BulletPreamplifiers:

Preamplifiers are sensitive devices, and can easily be damaged by faulty currents from amplifiers or trying to hook up their battery the wrong way around, and some are just cheap and burn out, but they have been improving over the years.

There is little to repair on some preamps, as may be cast into a block of epoxy to make it hard to steal the technology, so when one fails, replacement is normally the only option, which can take anywhere from 30 minutes to an hour.  Active pickups have a built in preamp, and are constructed in the same way, and also need replacing when not working, so like other pickups it takes about 20 minutes to replace one.

Besides adding a boost of power where desired, and contrary to popular belief they are not just for power hungry metal heads, but can be used to widen the range of tone control significantly, by boosting selective frequencies, rather than just draining trebles to ground like passive tone circuits do.  They also allow for mixing and matching pickups of different types, check out the customization section to read more.

BulletShielding:

Shielding has only one function, which is to disallow transient RF (radio frequencies) from acting on the electronics, and coming through the speakers of your amplifier and recording gear.  RF can come from electrical motors, combustion engines (spark plugs), neon and fluorescent lighting and other sources, all wreaking havoc on your sound.

Proper shielding is the most common way of dealing with RF, but there are also ferrite beads used with active circuits to single out more specific frequencies of RF.

Shielding can also be over done and have undesirable effects, when done near and around pickups, as it can also influence magnetic fields.  Even though most components are shielded by construction including some wires, everything in between can still pose a problem, so shielding the control cavities can help a lot.

The real art of shielding is to quarantine everything in the cavity, because although RF is directional, the shielding under your Stratocaster pick guard is silly because you may not be facing the source, and without the rest of the control cavity shielded, you may have to play the game of twister to avoid noise.

Shielding can only be done with metals, and its effectiveness is not a matter of how thick the shielding material is, but how good the seal is, of course thicker materials stand the test of time better, and are harder to breach.  There is such a thing as shielding paint, but it is ridiculously expensive, hard to apply, can crack and crumble easily once dry, and has a short shelf life.  To top it all off shielding paint is volatile, no one in their right mind wants to breathe in the fumes, and it is not environmentally friendly.  I hate it, and don't use it.

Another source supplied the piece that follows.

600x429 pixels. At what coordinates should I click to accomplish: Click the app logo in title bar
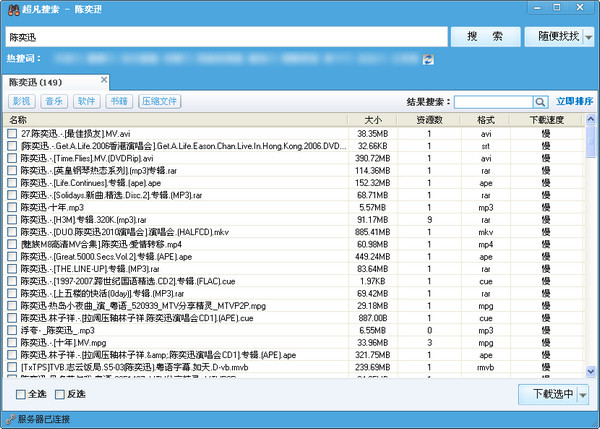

Considering all the above, the best material for hand making shielding is copper, but it is not easy to work with where curves and corners are concerned, as soldering and folding is required.  I can shield any control cavity with copper by hand, but the time it takes can vary widely from 2 all the way up to 4 hours maybe more.  An alternative is aluminum foil, not the kind you have in your kitchen, but something thicker.  It is more forgiving than copper and can take from an hour to 3 hours for a cavity.  There are factory made shielding boxes for some common guitar models for purchase, but they go in and out of style and can be hard to find, but not to expensive, and can be installed in 30minutes to an hour, as some wiring must be undone and then redone.

BulletWiring:

Here is where a great many mistakes are made, by instrument owners, repair people and even manufacturers, as few understand the intricacy's of circuitry where waveforms are involved.  Weather there are bad connections, grounding issues or other problems, There are things to consider that escape most non electricians, and you can be assured that when it comes to wiring, I have few equals in this business.

When I wire, I consider everything from conductivity to strain relief, and there are silly sounding ways of connecting ground wires that in reality can make the difference in having buzzing or not.

I have had colleagues ask me if I were trying to wire a military tank, when they had to change a component on a device I had wired, but a good connection is best made before any solder is even applied, and the best sound boards in the world, and other high end equipment, use the same theory.  When it comes to wiring there are do's and dont's, depending on the frequency's in question, or you may end up adding an antenna without even knowing it.

Since most wiring is done during repairs and upgrades it is already part of that job, and doing it right hardly adds to the time it takes, so it is a good idea to have me re-wire the whole instrument while I am at it, as it only adds from 10 to 40 minutes and a few bucks in materials to the job.

BulletA worthwhile addition:

If you have ever felt a tingling charge coursing through your body while playing guitar and touching a microphone with your lips at the same time, then you may consider yourself lucky, as this "ground fault" often leads to serious injury or even death, depending on the amount of current supported by the circuit of which you have become a part of. Since you can not rewire the venue you are playing at, nor the P.A. System, it only makes sense to have a life saver in your guitar.

For one dollar in parts, and only ten minutes of additional time on your repair bill, I offer a simple circuit, called a shunt, that will blow out before you do by cutting the ground to the bridge and strings.  Once blown, it can be replaced in under ten minutes, with the additional one you will find in the control cavity, which sure beats your band having to replace you.  I can also add screw terminals for quick replacement, just in case you gig a lot and encounter ground faults often.